— EXERCISE INPUTS —
============

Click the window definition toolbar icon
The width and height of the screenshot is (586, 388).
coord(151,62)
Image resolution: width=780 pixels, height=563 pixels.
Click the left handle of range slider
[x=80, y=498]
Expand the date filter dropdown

============

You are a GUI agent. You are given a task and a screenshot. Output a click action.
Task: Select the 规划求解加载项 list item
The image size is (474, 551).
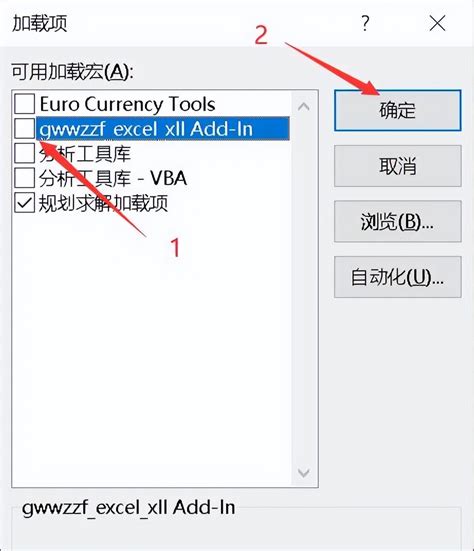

============

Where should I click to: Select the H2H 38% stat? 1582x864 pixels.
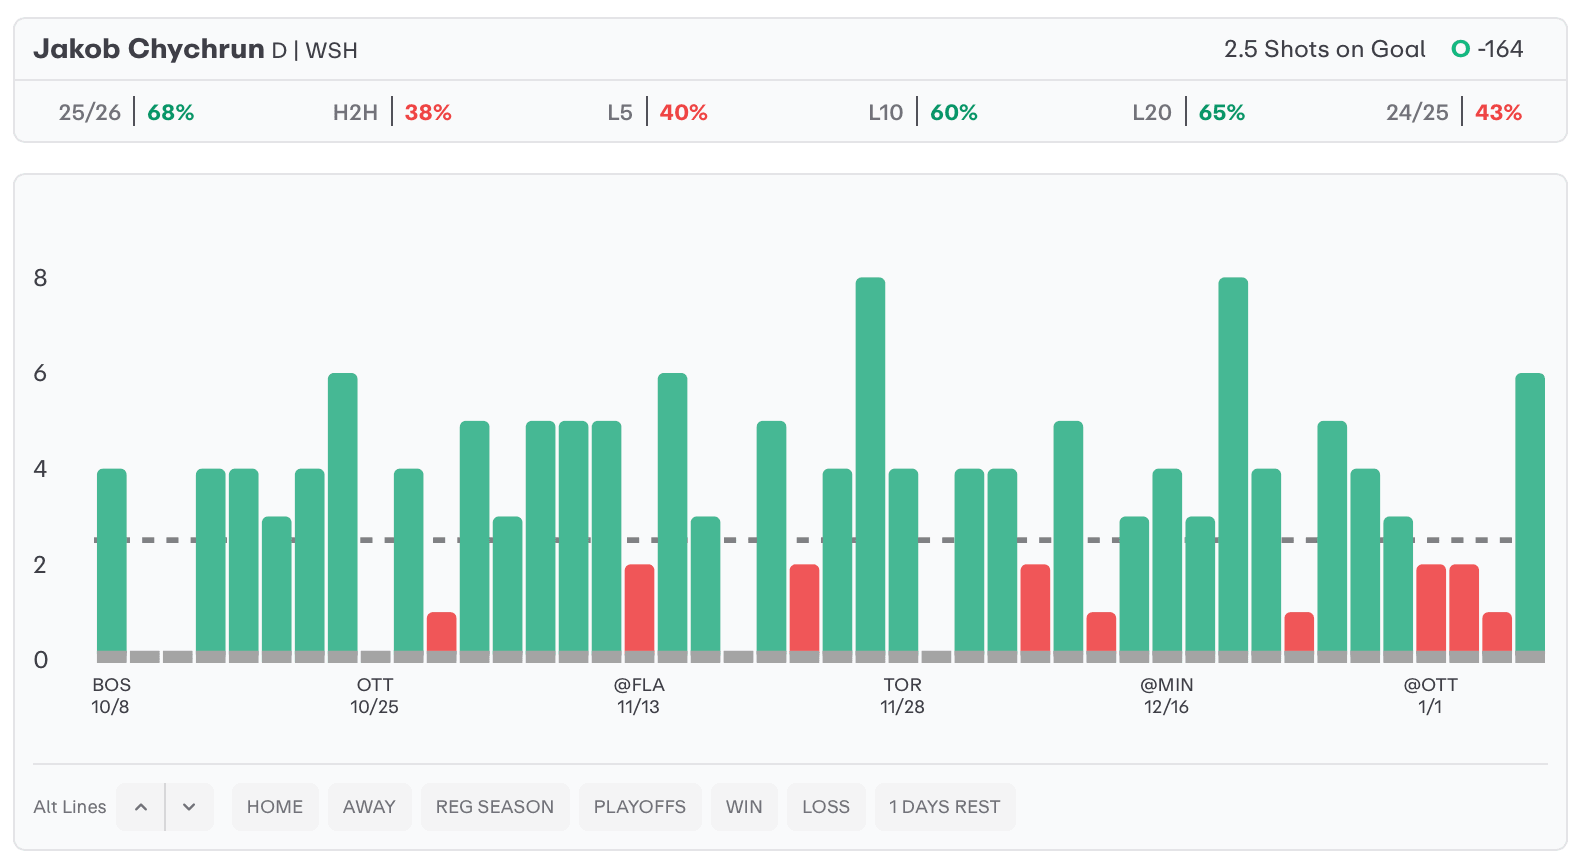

============

— INSTRUCTIONS FOR THE TASK —
Recast the records from the line containing "Click the window definition toolbar icon" through the line containing "Expand the date filter dropdown" as a Markdown table with columns Row and Line, one row per line and blank lines left out.

— CORRECT RESULT —
| Row | Line |
|---|---|
| 1 | Click the window definition toolbar icon |
| 2 | The width and height of the screenshot is (586, 388). |
| 3 | coord(151,62) |
| 4 | Image resolution: width=780 pixels, height=563 pixels. |
| 5 | Click the left handle of range slider |
| 6 | [x=80, y=498] |
| 7 | Expand the date filter dropdown |